• WORK TO COMPLETE
When you find the line with "Where should I click to: Open the 复星医药" among the records below, reproduce it and each line after it exactly, ending with the line with "This screenshot has width=1194, height=740.".

• Stored data

____

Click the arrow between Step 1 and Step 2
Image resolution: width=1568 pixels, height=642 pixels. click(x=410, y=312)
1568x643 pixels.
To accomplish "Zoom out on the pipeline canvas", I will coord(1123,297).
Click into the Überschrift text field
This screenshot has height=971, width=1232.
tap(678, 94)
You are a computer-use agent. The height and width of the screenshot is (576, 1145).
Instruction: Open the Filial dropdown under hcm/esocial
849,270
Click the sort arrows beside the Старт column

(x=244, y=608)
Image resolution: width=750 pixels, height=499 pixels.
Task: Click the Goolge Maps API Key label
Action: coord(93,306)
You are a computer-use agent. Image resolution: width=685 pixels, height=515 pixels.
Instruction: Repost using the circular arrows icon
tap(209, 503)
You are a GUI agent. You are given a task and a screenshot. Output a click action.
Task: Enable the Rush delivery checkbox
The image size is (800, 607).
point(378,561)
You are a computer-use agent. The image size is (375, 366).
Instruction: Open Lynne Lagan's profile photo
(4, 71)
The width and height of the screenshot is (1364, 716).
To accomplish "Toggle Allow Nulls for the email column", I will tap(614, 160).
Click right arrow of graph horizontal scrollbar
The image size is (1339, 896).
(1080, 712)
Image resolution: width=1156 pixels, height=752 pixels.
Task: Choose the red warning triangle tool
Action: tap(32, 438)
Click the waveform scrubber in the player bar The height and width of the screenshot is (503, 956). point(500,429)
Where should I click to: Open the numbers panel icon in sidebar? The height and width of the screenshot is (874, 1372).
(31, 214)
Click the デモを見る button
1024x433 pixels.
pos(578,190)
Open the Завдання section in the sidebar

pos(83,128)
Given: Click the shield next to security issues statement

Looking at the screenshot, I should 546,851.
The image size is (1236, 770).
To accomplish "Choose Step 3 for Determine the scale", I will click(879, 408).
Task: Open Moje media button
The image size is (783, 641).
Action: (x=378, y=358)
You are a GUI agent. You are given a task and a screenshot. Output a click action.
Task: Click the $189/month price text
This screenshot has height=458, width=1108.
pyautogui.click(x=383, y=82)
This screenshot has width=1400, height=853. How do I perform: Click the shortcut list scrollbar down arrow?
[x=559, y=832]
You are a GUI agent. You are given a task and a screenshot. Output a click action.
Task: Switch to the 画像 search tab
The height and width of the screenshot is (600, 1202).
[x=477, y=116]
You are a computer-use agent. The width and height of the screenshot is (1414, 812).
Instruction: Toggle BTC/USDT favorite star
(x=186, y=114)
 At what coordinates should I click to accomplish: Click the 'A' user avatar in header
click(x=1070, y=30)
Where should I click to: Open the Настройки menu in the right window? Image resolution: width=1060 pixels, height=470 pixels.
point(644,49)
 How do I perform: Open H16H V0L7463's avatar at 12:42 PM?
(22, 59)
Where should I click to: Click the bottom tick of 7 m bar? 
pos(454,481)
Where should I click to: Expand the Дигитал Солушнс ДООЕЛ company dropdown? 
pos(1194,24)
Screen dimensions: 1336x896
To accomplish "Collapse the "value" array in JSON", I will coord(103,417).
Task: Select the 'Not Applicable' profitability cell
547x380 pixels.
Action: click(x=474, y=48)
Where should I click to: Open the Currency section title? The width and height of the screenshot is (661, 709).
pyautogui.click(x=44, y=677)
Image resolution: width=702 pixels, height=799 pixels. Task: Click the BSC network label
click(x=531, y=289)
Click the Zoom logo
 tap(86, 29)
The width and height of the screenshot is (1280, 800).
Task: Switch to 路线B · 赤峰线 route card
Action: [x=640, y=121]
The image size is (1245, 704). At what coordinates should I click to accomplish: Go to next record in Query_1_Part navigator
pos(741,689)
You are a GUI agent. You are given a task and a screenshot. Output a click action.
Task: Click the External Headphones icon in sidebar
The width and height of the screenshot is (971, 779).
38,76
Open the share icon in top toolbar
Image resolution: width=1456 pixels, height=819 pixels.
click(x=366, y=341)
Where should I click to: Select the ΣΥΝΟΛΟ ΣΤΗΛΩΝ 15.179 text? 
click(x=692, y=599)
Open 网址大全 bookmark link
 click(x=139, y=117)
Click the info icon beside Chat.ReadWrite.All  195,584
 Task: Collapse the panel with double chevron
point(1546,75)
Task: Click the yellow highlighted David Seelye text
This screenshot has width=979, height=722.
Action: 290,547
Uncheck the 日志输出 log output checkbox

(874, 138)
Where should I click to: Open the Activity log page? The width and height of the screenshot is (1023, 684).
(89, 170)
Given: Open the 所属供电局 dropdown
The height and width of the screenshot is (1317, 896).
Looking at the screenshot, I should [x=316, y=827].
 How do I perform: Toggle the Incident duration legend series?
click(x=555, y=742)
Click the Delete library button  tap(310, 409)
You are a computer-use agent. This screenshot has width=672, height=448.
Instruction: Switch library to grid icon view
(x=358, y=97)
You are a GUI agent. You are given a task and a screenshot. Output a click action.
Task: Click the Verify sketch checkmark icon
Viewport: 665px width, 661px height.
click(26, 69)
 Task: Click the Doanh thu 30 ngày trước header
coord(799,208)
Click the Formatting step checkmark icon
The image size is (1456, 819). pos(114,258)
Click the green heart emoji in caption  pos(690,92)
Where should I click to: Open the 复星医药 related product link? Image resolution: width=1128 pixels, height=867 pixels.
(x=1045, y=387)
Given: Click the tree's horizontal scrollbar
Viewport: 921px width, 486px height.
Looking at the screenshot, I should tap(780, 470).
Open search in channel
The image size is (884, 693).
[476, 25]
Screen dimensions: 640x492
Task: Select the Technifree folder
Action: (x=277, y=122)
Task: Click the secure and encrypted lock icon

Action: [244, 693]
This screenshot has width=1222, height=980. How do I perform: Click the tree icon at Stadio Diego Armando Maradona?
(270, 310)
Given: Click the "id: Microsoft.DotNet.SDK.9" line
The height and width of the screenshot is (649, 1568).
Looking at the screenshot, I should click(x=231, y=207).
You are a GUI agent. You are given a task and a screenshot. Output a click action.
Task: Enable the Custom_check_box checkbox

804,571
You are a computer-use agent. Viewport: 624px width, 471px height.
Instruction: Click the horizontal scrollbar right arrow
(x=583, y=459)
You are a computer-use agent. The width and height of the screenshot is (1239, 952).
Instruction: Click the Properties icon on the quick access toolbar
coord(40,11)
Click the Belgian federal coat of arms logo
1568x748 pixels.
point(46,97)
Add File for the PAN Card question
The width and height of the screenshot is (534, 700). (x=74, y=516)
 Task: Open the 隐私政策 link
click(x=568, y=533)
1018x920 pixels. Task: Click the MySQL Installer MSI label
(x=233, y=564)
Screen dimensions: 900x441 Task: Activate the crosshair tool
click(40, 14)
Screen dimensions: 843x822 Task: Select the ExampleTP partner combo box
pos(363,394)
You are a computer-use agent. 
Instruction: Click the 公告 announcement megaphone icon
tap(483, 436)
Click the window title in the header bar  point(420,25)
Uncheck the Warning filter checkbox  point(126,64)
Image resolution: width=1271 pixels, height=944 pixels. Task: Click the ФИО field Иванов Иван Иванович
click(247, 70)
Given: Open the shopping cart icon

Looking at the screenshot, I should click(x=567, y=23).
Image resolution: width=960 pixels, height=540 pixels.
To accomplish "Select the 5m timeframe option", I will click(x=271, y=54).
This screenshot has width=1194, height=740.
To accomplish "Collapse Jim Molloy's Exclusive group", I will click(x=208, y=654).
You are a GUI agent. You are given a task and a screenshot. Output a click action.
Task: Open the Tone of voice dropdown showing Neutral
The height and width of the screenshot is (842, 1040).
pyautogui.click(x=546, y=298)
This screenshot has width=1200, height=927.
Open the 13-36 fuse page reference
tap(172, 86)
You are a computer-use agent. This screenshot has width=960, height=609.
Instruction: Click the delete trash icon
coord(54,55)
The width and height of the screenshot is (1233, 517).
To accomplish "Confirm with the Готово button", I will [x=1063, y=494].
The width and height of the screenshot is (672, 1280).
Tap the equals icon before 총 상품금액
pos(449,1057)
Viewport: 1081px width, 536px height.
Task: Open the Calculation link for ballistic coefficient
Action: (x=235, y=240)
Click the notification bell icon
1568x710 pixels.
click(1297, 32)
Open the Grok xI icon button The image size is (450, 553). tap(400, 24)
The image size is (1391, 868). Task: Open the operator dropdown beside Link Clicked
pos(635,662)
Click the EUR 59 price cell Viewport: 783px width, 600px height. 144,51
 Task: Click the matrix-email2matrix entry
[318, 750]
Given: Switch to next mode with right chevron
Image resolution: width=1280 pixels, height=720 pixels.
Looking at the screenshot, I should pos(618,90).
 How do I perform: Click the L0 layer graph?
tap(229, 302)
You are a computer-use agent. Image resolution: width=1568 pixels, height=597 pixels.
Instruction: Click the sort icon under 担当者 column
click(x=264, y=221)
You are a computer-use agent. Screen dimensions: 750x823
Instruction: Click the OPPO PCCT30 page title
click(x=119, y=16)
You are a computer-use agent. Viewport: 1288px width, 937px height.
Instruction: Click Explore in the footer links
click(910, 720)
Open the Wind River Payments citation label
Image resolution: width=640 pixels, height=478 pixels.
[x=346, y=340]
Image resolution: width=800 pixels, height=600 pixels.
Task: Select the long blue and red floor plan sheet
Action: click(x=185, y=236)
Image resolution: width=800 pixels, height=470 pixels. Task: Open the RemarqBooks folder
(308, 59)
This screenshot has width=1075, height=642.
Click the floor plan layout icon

____

• TASK ANSWER
Where should I click to: Open the 复星医药 related product link? Image resolution: width=1128 pixels, height=867 pixels.
(x=1045, y=387)
Given: Click the tree's horizontal scrollbar
Viewport: 921px width, 486px height.
Looking at the screenshot, I should tap(780, 470).
Open search in channel
The image size is (884, 693).
[476, 25]
Screen dimensions: 640x492
Task: Select the Technifree folder
Action: (x=277, y=122)
Task: Click the secure and encrypted lock icon

Action: [244, 693]
This screenshot has width=1222, height=980. How do I perform: Click the tree icon at Stadio Diego Armando Maradona?
(270, 310)
Given: Click the "id: Microsoft.DotNet.SDK.9" line
The height and width of the screenshot is (649, 1568).
Looking at the screenshot, I should click(x=231, y=207).
You are a GUI agent. You are given a task and a screenshot. Output a click action.
Task: Enable the Custom_check_box checkbox

804,571
You are a computer-use agent. Viewport: 624px width, 471px height.
Instruction: Click the horizontal scrollbar right arrow
(x=583, y=459)
You are a computer-use agent. The width and height of the screenshot is (1239, 952).
Instruction: Click the Properties icon on the quick access toolbar
coord(40,11)
Click the Belgian federal coat of arms logo
1568x748 pixels.
point(46,97)
Add File for the PAN Card question
The width and height of the screenshot is (534, 700). (x=74, y=516)
 Task: Open the 隐私政策 link
click(x=568, y=533)
1018x920 pixels. Task: Click the MySQL Installer MSI label
(x=233, y=564)
Screen dimensions: 900x441 Task: Activate the crosshair tool
click(40, 14)
Screen dimensions: 843x822 Task: Select the ExampleTP partner combo box
pos(363,394)
You are a computer-use agent. 
Instruction: Click the 公告 announcement megaphone icon
tap(483, 436)
Click the window title in the header bar  point(420,25)
Uncheck the Warning filter checkbox  point(126,64)
Image resolution: width=1271 pixels, height=944 pixels. Task: Click the ФИО field Иванов Иван Иванович
click(247, 70)
Given: Open the shopping cart icon

Looking at the screenshot, I should click(x=567, y=23).
Image resolution: width=960 pixels, height=540 pixels.
To accomplish "Select the 5m timeframe option", I will click(x=271, y=54).
This screenshot has width=1194, height=740.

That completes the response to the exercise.